/---

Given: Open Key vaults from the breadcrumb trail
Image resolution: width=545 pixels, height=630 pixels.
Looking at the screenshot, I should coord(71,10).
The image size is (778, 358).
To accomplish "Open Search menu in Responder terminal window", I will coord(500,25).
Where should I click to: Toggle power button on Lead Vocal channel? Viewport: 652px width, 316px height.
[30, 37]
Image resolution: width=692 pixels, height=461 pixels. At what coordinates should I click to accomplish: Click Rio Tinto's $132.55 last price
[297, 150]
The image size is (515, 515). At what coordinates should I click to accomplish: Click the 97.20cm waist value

\---

Counting the line that contains "Where should I" as the first, copy exactly every line through the end of the records, and nothing else.

Where should I click to: Toggle power button on Lead Vocal channel? Viewport: 652px width, 316px height.
[30, 37]
Image resolution: width=692 pixels, height=461 pixels. At what coordinates should I click to accomplish: Click Rio Tinto's $132.55 last price
[297, 150]
The image size is (515, 515). At what coordinates should I click to accomplish: Click the 97.20cm waist value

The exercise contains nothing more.